Wednesday, May 30, 2007

Avoiding Dates Like The Plague (But Not Dressing The Part)

Uh-oh. I'm thinking I might be dressed to sexy for the office.

This morning in the breakroom, a female co-worker was giving me the up-and-down-times-ten. The kind of look I get when I'm working on the corner of Two-dollah and Me-Love-You-Long-Time Streets. Not in, you know, my day job. And this contemptuous look was accompanied with, "Wow." (Not exclamation wow but ironic wow.) Believe you me, if I had a button to button, I would have buttoned it. Instead I said, "I know my heels are really high!" and kicked my leg up like a reject for the Rockettes. (Forward extension of the leg, Original Me. Forward.)

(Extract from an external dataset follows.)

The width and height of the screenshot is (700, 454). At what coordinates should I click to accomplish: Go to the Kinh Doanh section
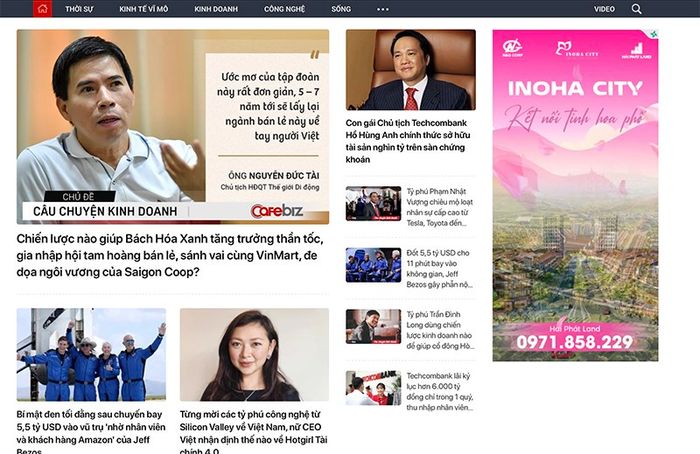pos(216,9)
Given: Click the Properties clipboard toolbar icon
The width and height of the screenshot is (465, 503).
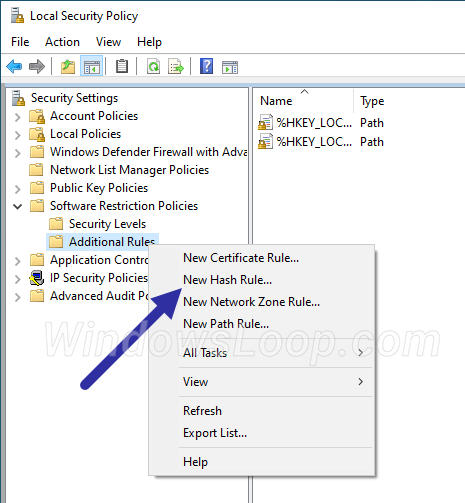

For the rest of the day whenever one of the girls in the office would give me that look (that "how much?" or "work it!" look), my insecurity would take hold and blurt out, "I know I am probably too sexy for the office." Which comes across like: I'm too sexy for this shirt (so sexy it hurts) ... too sexy for your love...and, perhaps, I am too sexy for this song. (Which did you know has a guitar riff straight from Jimi Hendrix, "Third Stone From the Sun." Just to show you I am a fact-finder and not a poster child for lycra tube dresses leaning into car windows or face down in men's crotches. In my day job.)


Perhaps I should not have put together a new ensemble of existing pieces from my wardrobe, thrown them in my gym bag, and then dressed AT the office. You sample the recipe FIRST -you know, before you share it with the people. (Southern Living, Vol. 1, No. 1)

Is it that my silk blouse (Shakesperean-esque in its bustier-clinging empire waist and princess neckline) gives way to a cinching of my tiny-tiny little lady bits thus giving the appearance of a girl who carries the world in her bosum? (Lipstick? Check. ID? Check. Two dollar bills? Check. Small baby? Check.) The suppressed rack makes me look like, well, I have a rack. I could get on board with that. Is the pencil skirt too flirty with the little dip in the back hem? So the silhouette is more va-va-voom (and actually begs for fishnets)? Are the shoes - the shoes! - in their 3-inch platform leapard print heel too bedroom-sexy for the boardroom? I wanted to wear my hair in a bun but I needed the hair on my back since the blouse kind of dips in the back. Yeah, kinda lower than I anticipated. I don't like wearing my hair down in the office. That's street-wear.

Edited to add: OK, in all honesty, after all is said and posted, I just now looked at myself in the mirror (Confidence, you know, giving myself the one-over), and it MAY appear that the blouson-effect of the princess- empire- seaming of the blouse?...yeah...I may appear pregnant. Soooo, the up-and-down body-to-shoes-body-to-shoes-body-to-shoes look MAY just have been: she-looks-pregnant-but-fuck-me-shoes-say-perhaps-not confused look of someone who may just be ready to ask: When are you due?